Grant's arguement seems to boil down to "silver age villains did too kill."
He's correct to a certain extent. However, I think his argument fails to take into consideration the following:
- Sure, Silver Age villains sometimes killed people. But the deaths were often implied and definitely not as graphically portrayed. That's an important difference. Using what appears to be Grant's logic, there's no difference between an implied sex scene in a classic Hollywood film such as "Gone with the Wind" and a hardcore fuck session in a direct to video porn film since both films' narratives involve people have sex.
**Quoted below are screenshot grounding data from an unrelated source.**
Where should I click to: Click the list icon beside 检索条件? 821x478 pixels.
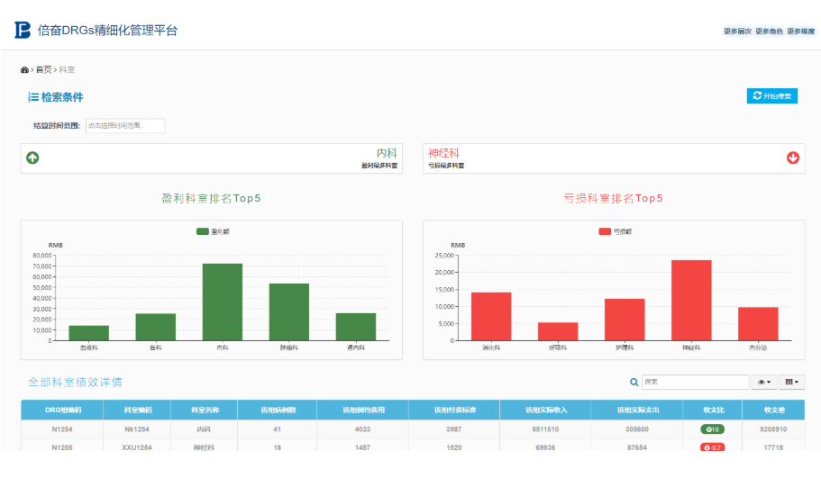[33, 97]
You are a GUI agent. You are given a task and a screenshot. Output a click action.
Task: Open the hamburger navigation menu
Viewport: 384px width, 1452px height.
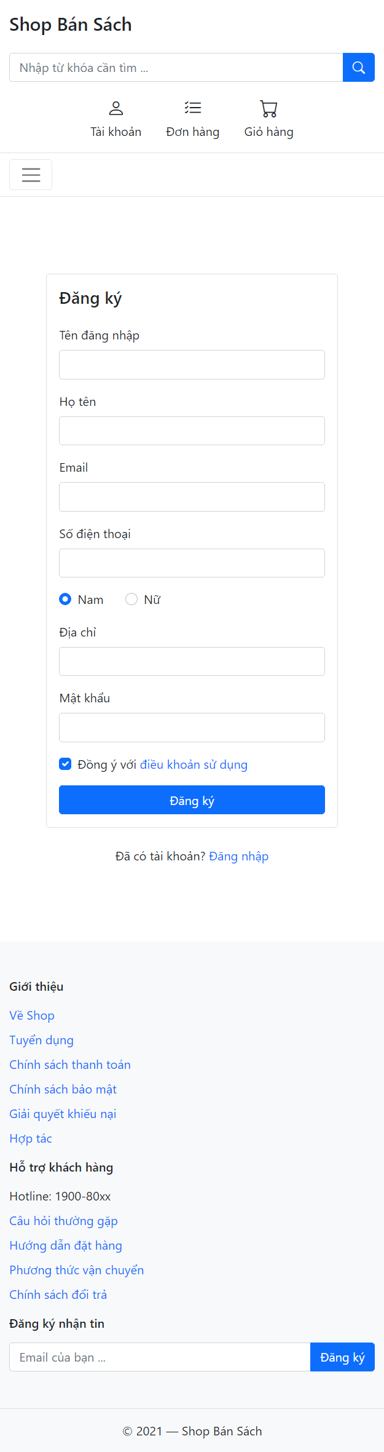(30, 174)
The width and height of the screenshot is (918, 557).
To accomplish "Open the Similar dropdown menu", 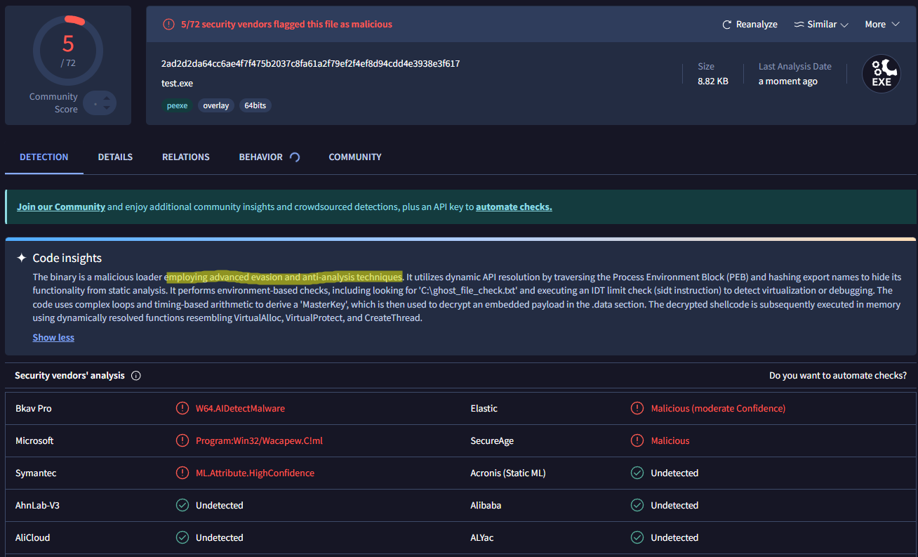I will click(821, 25).
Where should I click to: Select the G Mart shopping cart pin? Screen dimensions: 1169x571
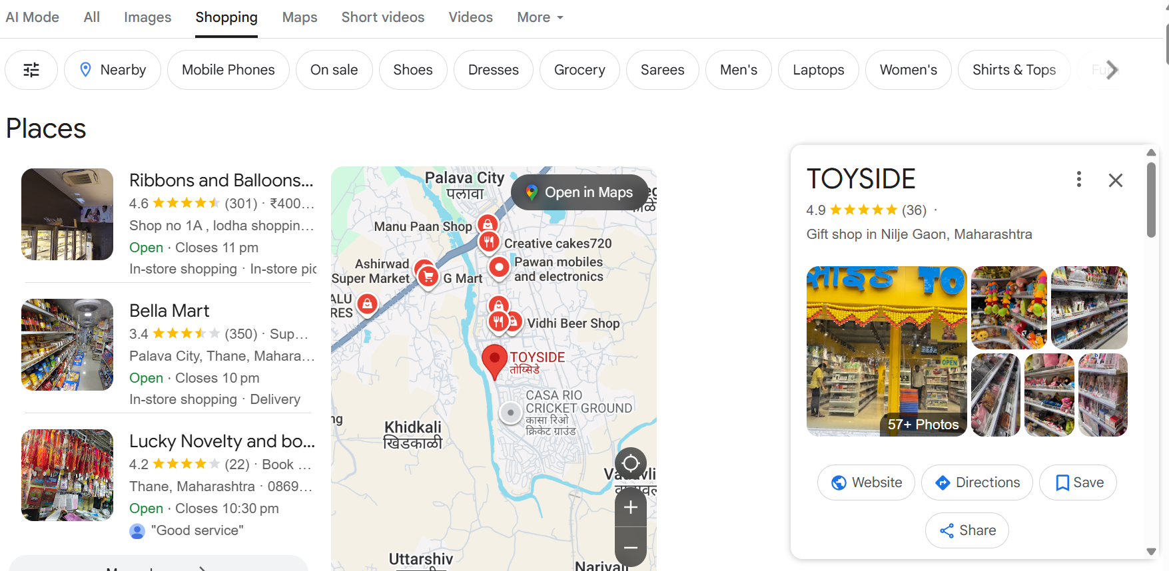pos(428,276)
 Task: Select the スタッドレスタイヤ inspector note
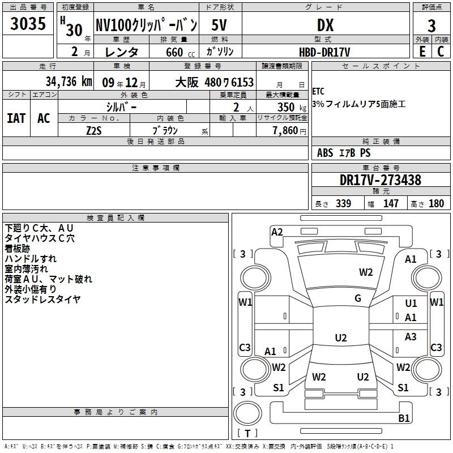coord(42,300)
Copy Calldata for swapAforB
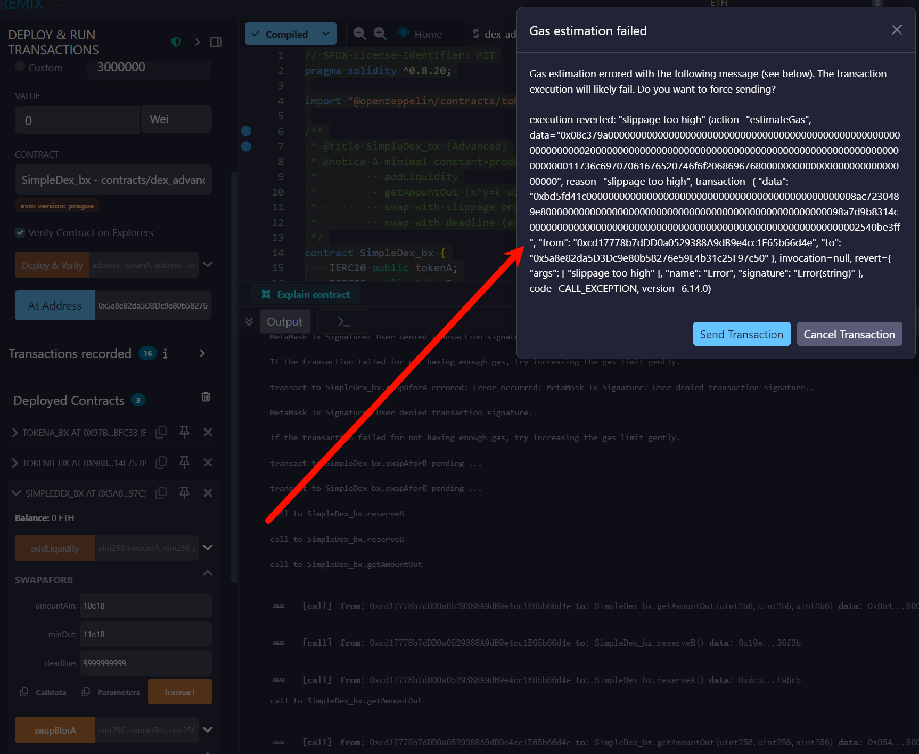919x754 pixels. (44, 692)
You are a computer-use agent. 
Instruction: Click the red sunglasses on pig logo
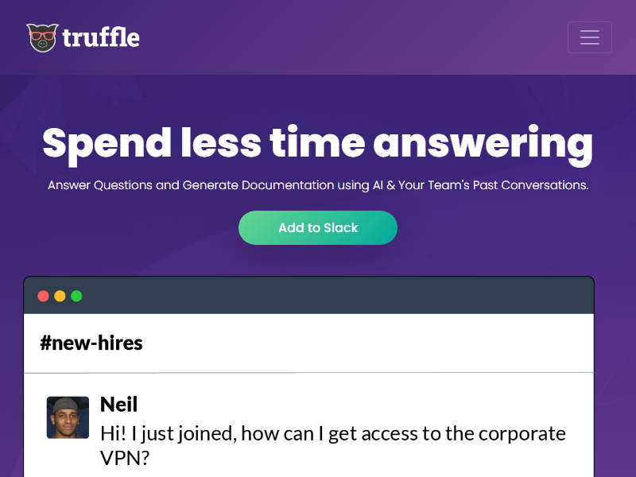click(41, 34)
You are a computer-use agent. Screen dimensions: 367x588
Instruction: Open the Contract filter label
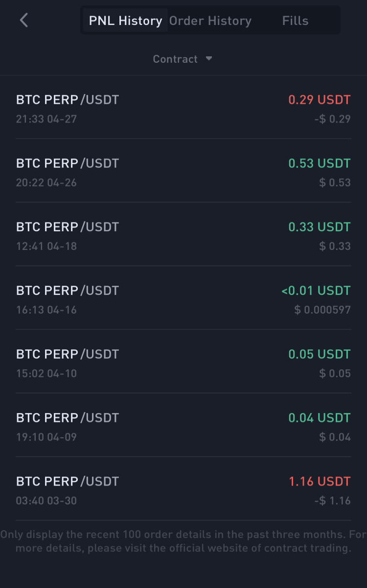175,59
Of course, there is a difference and Grant should be able to realize that.
- Perhaps more importantly a lot of [if not a major basis for] the knock on modern comics is not about the actions of the villains. It's about the actions of the heroes. Silver age heroes were clearly that: the good guys, and they acted accordingly. In the silver age, Spider-man might battle the Green Goblin, GG might kill someone but Spider-man sure as hell didn't make a deal with Satan to resolve the issue. Similarly, Reed Richards would fight like hell to keep someone from destroying the earth, but he didn't lock his friends in a negative zone gulag to accomplish it.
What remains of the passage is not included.